These promising practice principles were identified in successful programs reviewed as part of the Help-Seeking Project
Services should only encourage help-seeking in Aboriginal and Torres Strait Islander communities when there is a social and emotional wellbeing (SEWB) and/or mental health program with the capacity to deliver services in response to help-seeking.
- Awareness-raising and service provision should occur within a social and emotional wellbeing framework that takes into account holistic models of health, wellbeing and healthcare.
- It would be unethical for an agency or mental health practitioner to raise awareness about social and emotional wellbeing or mental health issues without a capacity to deliver a service in response to any help-seeking that might occur at the time, or soon after.
Raising awareness of SEWB and mental health issues is best done by Aboriginal and Torres Strait Islander people themselves, or in partnership with culturally competent non-Indigenous mental health practitioners.
- Aboriginal and Torres Strait Islander people with local knowledge are best placed to raise awareness of social and emotional wellbing and mental health issues, in ways that respect the integrity of the community and preserve the safety and wellbeing of its residents.
- The local community will have access to a broad range of skills and knowledge if SEWB workers develop collaborative partnerships with non-Indigenous mental health practitioners.
SEWB and mental health services should be initiated and controlled by the Aboriginal or Torres Strait Islander community.
- Services and service providers should advance self-determination.
The minimum standard for non-Indigenous service providers should be cultural competence.
- As each community is unique in its culture and history, cultural competence or proficiency in one community cannot be automatically transferred to another. Each practitioner will need to begin a process of learning for each community they serve. This also applies to Aboriginal and Torres Strait Islander practitioners working outside their own country and culture.
- Service providers should follow correct community protocols at all times.
The words ‘mental health,' ‘mental illness' and ‘disorder' should generally be avoided.
- A program or service that has positive connotations will be more successful at encouraging help-seeking
- Strength-based approaches that do not imply deficit, personal failing or stigma should be adopted
Services should reflect recommendations from key national reports such as:
- Bringing Them Home: Report of the National Inquiry into the Separation of Aboriginal and Torres Strait Islander Children from Their Families. April 1997
- Royal Commission into Aboriginal Deaths in Custody, Final Report 1991
- Ampe Akelyernemane Meke Mekarle "Little Children are Sacred": Report of the Northern Territory Board of Inquiry into the Protection of Aboriginal Children from Sexual Abuse, 2007
- Ways Forward: National Aboriginal And Torres Strait Islander Mental Health Policy National Consultancy Report, 1995.

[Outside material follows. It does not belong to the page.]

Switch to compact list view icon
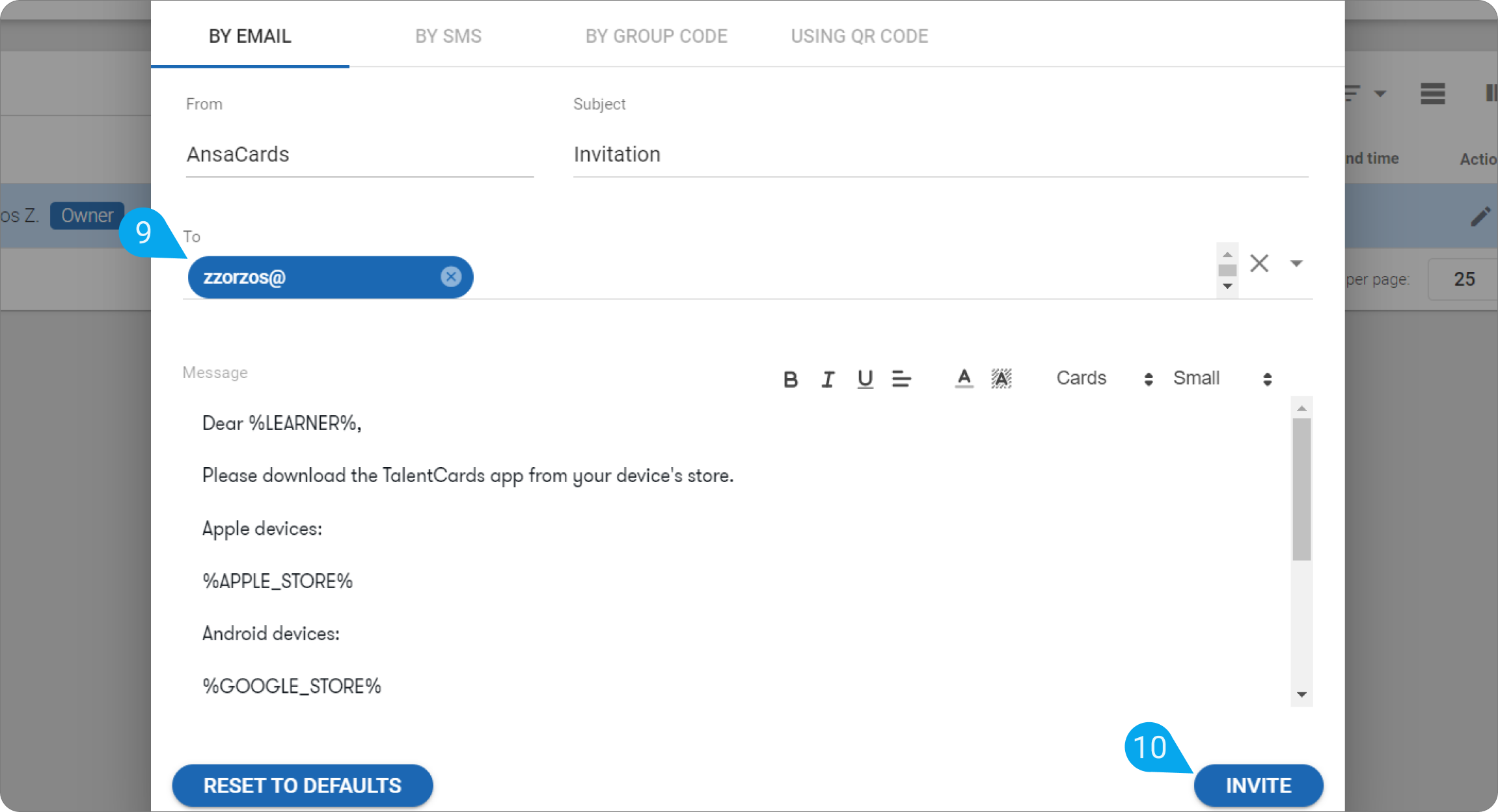The image size is (1498, 812). pos(1433,94)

Services should meet community needs, as identified by that community. This may be facilitated by:
- Involving community members in the design, delivery and evaluation of services
- Being flexible in response to the community's expressed needs
- Being accountable to the community through governance arrangements.
Services should be integrated with other health and specialist services to support referral and coordinated care.
- For example, Aboriginal Community Controlled Health organisations ( ACCHOs), community health services, GPs and medical specialists should be aware of, and where appropriate, have input into, care planning.
- As for all patients, referrers to ACCHOs should ensure prior to referral and through timely follow-up that the most appropriate service is available and accessible at that health service.
Non-Indigenous service providers in particular should allow time to establish trust with the community they serve. This can be facilitated by:
- Having an open, honest and collaborative approach
- Being responsive and present with community members and clients
- Showing consistency, flexibility and perseverance
- Becoming known personally to the community, avoiding professional ‘personas', and getting involved with community events
- Demonstrating the cultural relevance of their service to the community
- Ensuring services are of high quality
- Expecting to work at maintaining a good reputation within the community.